Consequently, this is the first study to perform HRV analysis for MI detection. Comparison with literature indicates that the proposed ANN model performs better MI detection and also achieved better classification results by performing HRV analysis of ECG signals. Though the dataset was not so large, it still indicates better performance when compared to the recent studies, as the same standard dataset PTB was used. Therefore, we may suggest adopting our methodology in wearable devices performing HRV analysis to detect and classify MI.
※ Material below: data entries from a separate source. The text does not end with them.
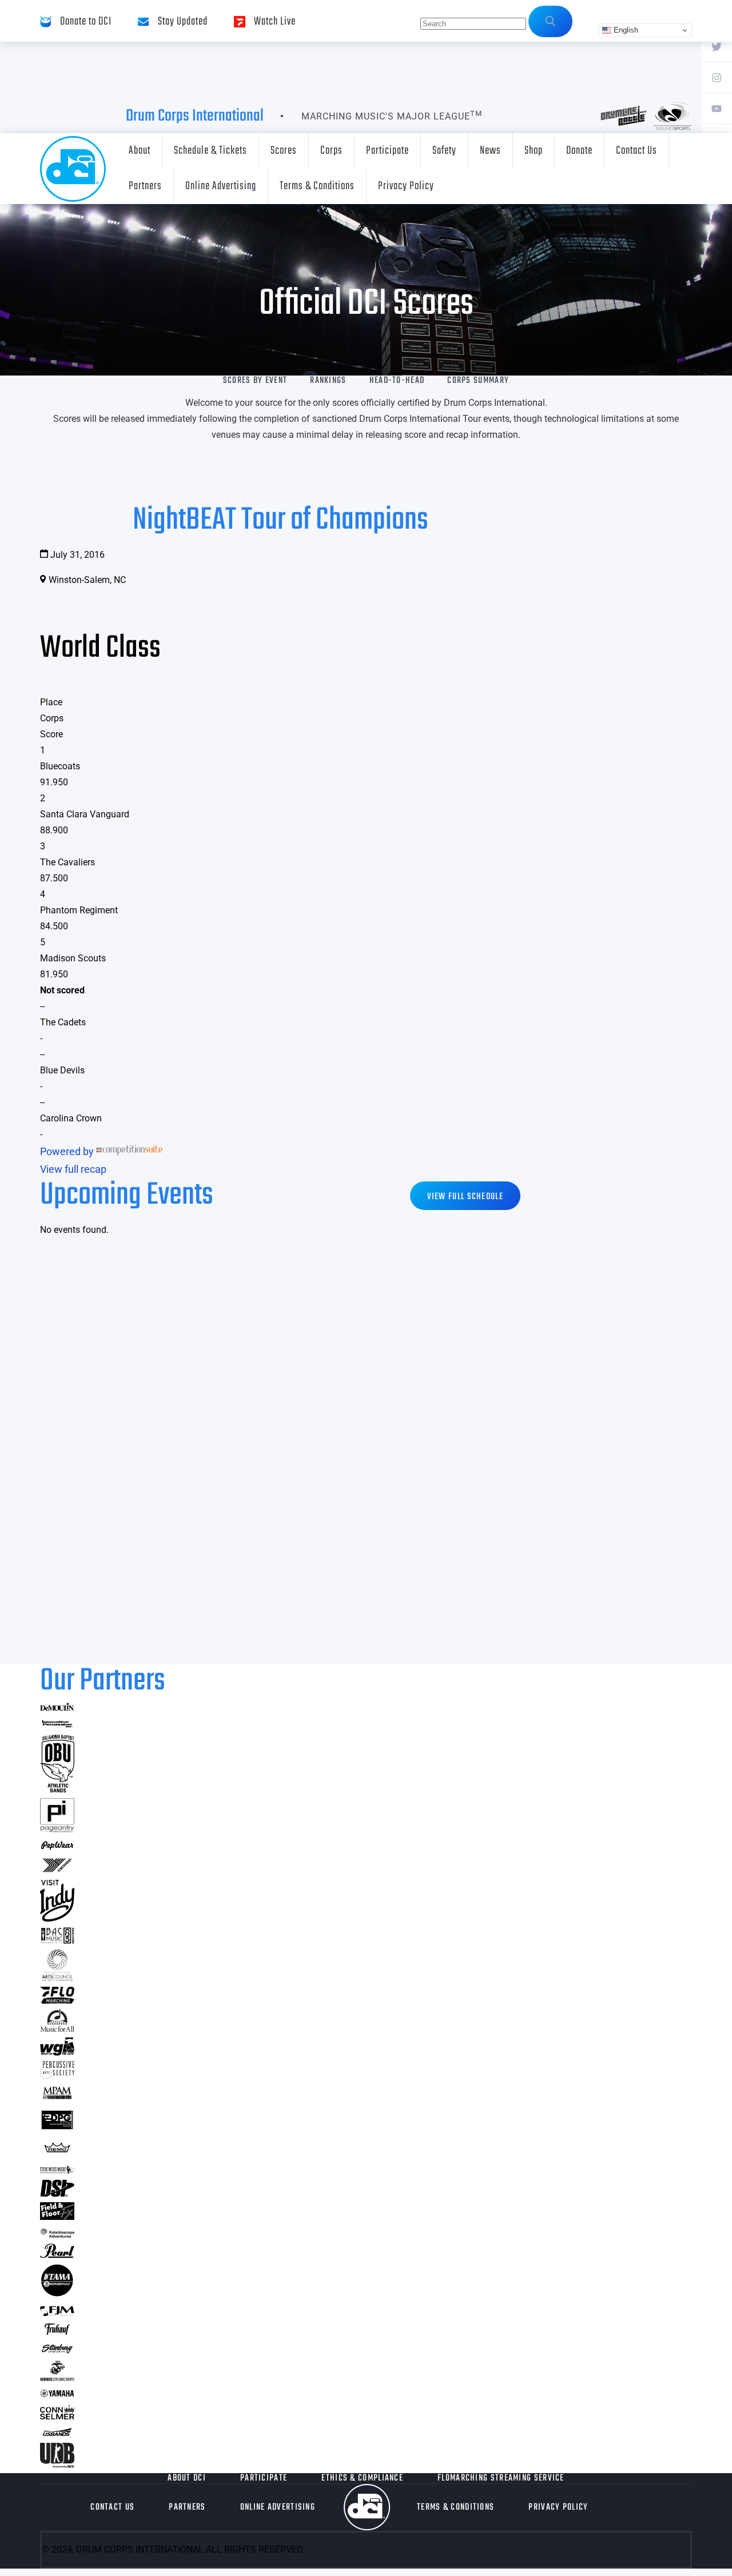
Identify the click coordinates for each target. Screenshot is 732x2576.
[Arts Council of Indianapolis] (57, 1978)
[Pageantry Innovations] (57, 1829)
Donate (579, 150)
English (624, 30)
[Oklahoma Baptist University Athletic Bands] (57, 1789)
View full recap (73, 1169)
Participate (387, 150)
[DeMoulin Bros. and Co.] (57, 1708)
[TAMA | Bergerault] (57, 2294)
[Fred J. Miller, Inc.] (57, 2312)
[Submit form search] (550, 21)
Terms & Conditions (317, 186)
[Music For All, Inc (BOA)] (57, 2028)
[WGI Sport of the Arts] (57, 2052)
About (139, 150)
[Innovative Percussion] (57, 1725)
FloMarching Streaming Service (500, 2478)
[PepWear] (57, 1846)
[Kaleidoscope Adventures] (57, 2234)
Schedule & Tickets (210, 150)
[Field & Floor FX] (57, 2216)
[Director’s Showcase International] (57, 2193)
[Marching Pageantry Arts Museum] (57, 2097)
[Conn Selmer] (57, 2416)
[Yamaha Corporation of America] (57, 2395)
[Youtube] (716, 108)
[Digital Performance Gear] (57, 2129)
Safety (444, 150)
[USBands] (57, 2434)
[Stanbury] (57, 2351)
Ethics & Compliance (362, 2478)
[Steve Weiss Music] (57, 2170)
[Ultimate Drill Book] (57, 2464)
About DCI (187, 2478)
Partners (145, 186)
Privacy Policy (406, 186)
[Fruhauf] (57, 2333)
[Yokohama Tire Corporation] (57, 1871)
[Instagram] (716, 77)
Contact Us (636, 150)
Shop (533, 150)
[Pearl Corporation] (57, 2254)
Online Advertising (220, 186)
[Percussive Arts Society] (57, 2075)
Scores (283, 150)
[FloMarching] (57, 2000)
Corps (331, 150)
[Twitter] (716, 46)
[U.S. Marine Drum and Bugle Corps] (57, 2377)
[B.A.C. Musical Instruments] (57, 1940)
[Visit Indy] (57, 1918)
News (490, 150)
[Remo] (57, 2152)
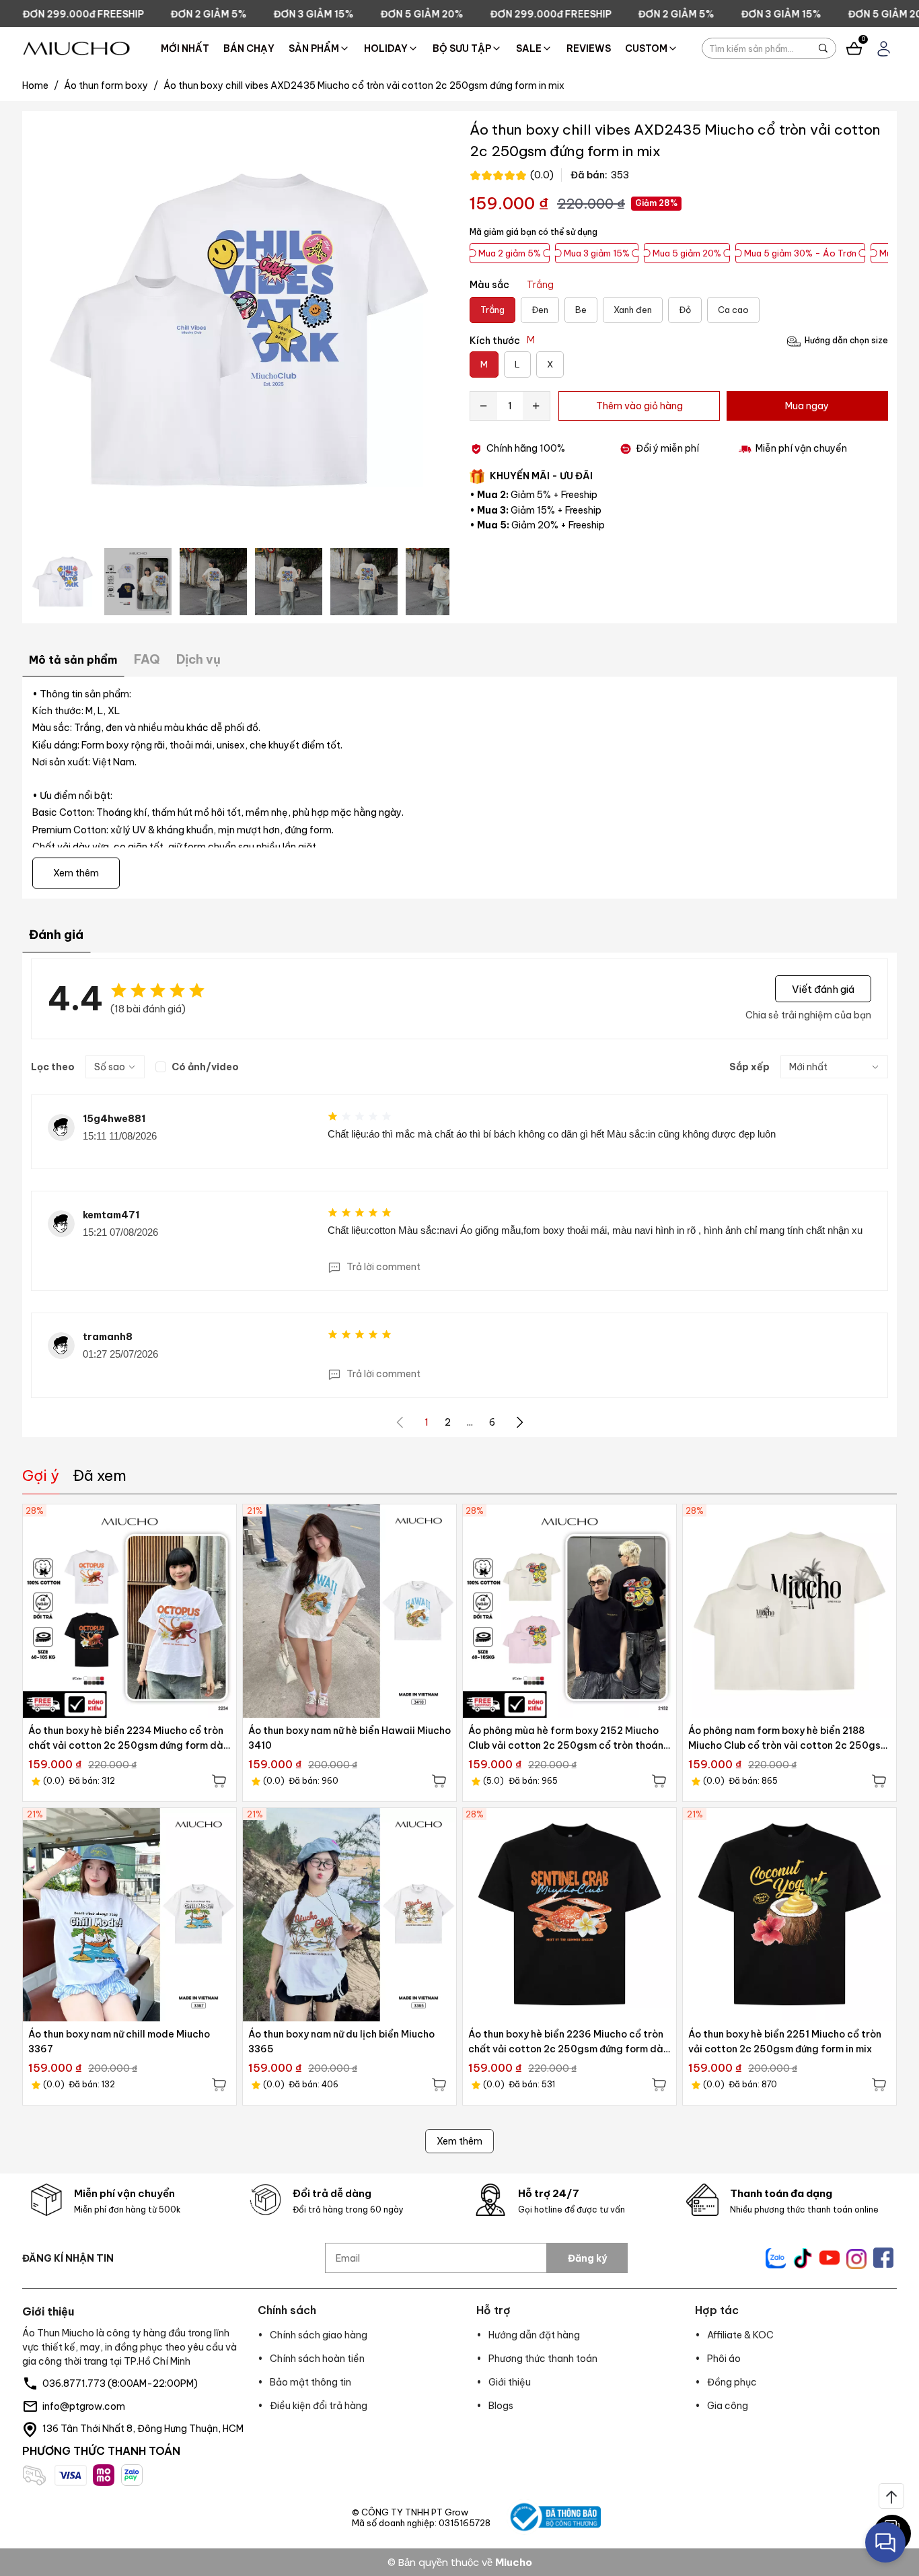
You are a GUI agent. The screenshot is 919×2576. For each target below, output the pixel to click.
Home (40, 85)
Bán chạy (248, 48)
5. Conclusion and Future Work

In this study, a robust ANN model was proposed to detect and classify MI from healthy subjects using only lead II data. The proposed model performed preprocessing including denoising to remove baseline wanders and downsampling to alleviate the computational cost. Short-term HRV analysis of ECG signals is preferred due to its reliability. However, various studies are trying to embed HRV analysis in portable or wearable devices. Therefore, US-HRV analysis was performed to compute HRV analysis features and then a finely tuned ANN algorithm was applied to these HRV features. The customized ANN achieved impressive MI detection and classification results compared to the other studies from literature performing the same task. K-fold validation method was used to evaluate results without any biases and reported 99.1% accuracy, 100% sensitivity, 98.1% specificity, and 99.0% F1 for MI detection, whereas 98.85% accuracy, 97.4% sensitivity, 99.05% specificity, and 97.7% F1 score was achieved for classification. Furthermore, the ANN algorithm finished its execution in just 59 seconds, demonstrating the efficacy of the model. The overall performance in terms of computed evaluation matrices and execution time indicates the robustness and cost-effectiveness of the proposed methodology though further evaluation is needed for a large dataset. Notwithstanding, the proposed model can be used in wearable devices performing HRV analysis for MI detection with high performance as we have used just 2 min ECG signals.
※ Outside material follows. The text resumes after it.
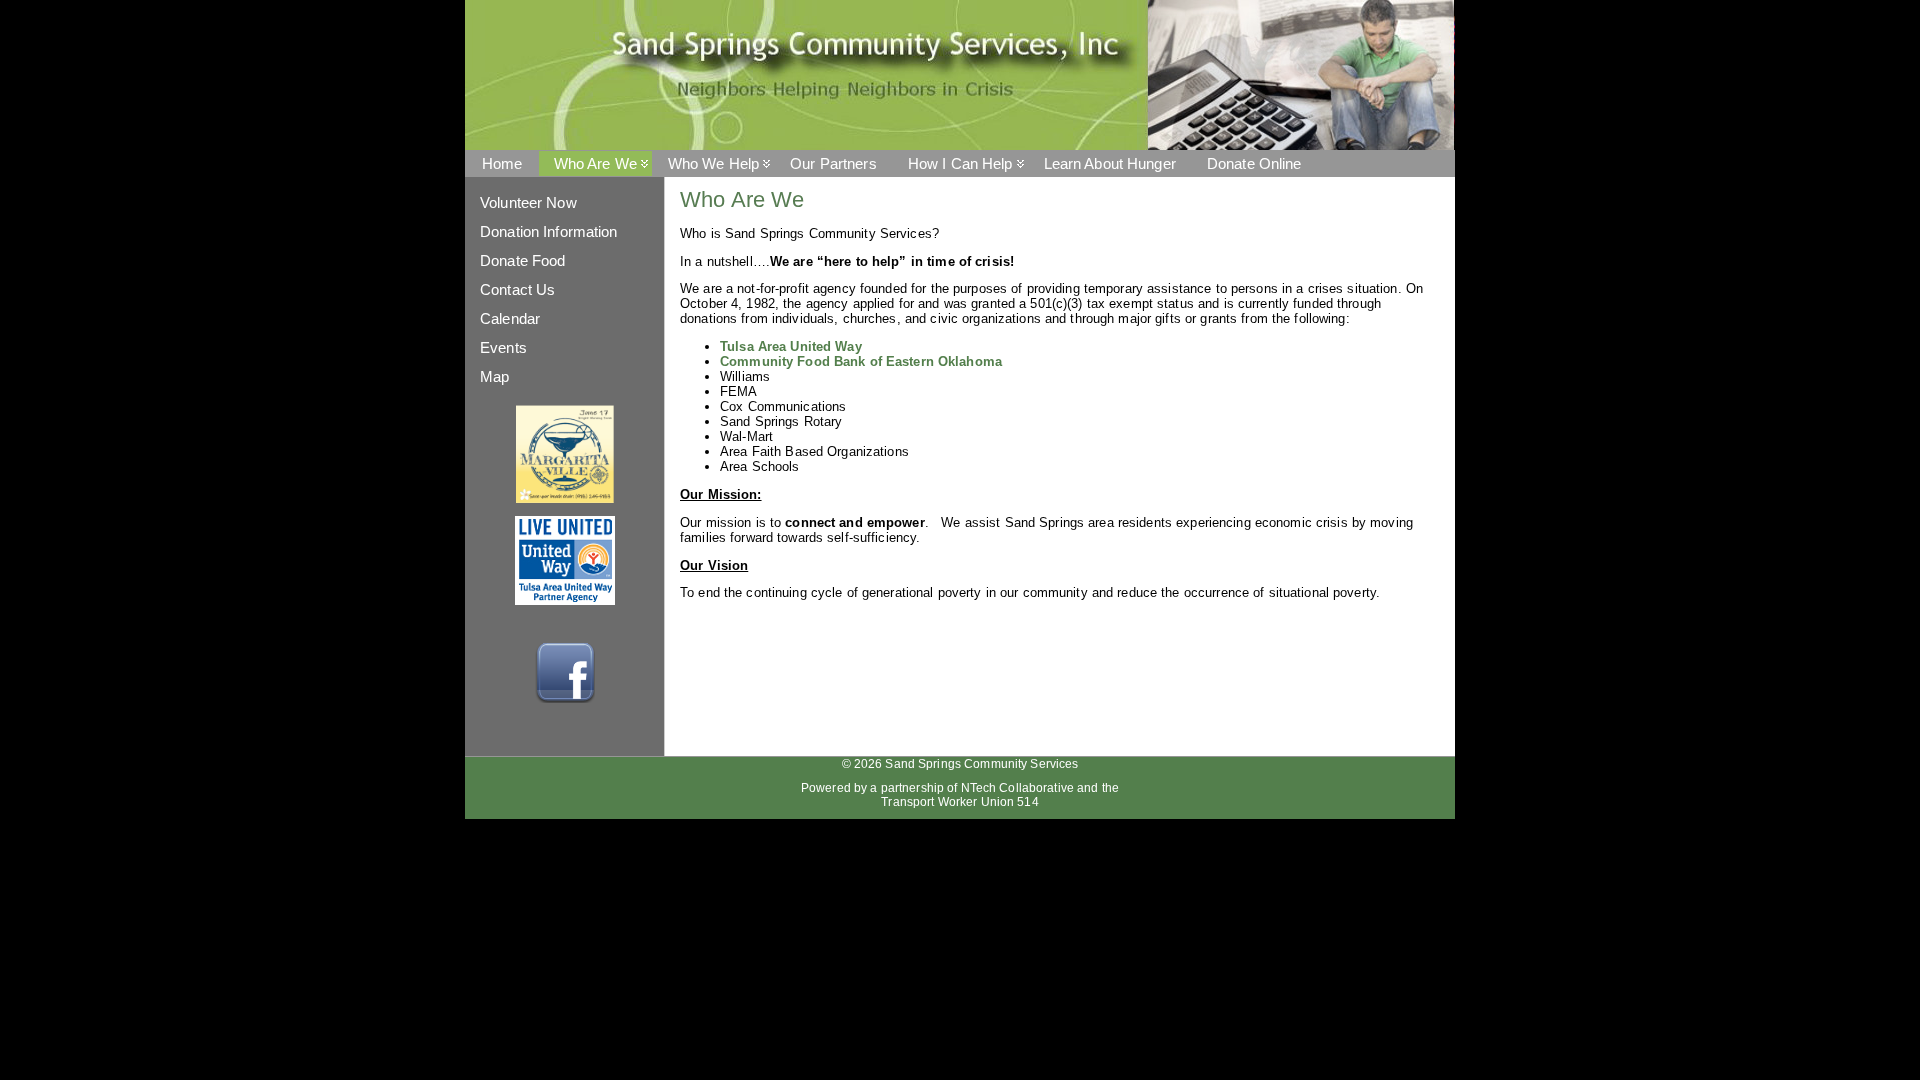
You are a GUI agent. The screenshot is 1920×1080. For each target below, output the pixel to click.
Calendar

The main limitation of this study is that only class-based evaluation is performed. In the future, subject-independent CV can be performed in addition to some other deep learning models like CNN or LSTM to increase accuracy further. Similarly, the proposed model can be applied to diagnose other cardiovascular diseases. A shorter ECG may also be used for evaluation. In the current study, no extraordinary work was done for feature selection. Therefore, in the future, the most dominating features can be extracted by evaluating the results with different combinations of features. Similarly, 5-fold evaluation can be used instead of 10-fold, as no difference was seen in values of evaluation matrices after the first 2-fold. Furthermore, age and gender factors may also be added with HRV analysis features.

Data Availability

Previously reported data were used to support this study and are available at https://www.physionet.org/content/ptbdb/1.0.0/. These prior studies (and datasets) are cited at relevant places within the text as references [23, 30, 3437, 39, 42, 4447, 63].

Conflicts of Interest

The authors declare that they have no conflicts of interest.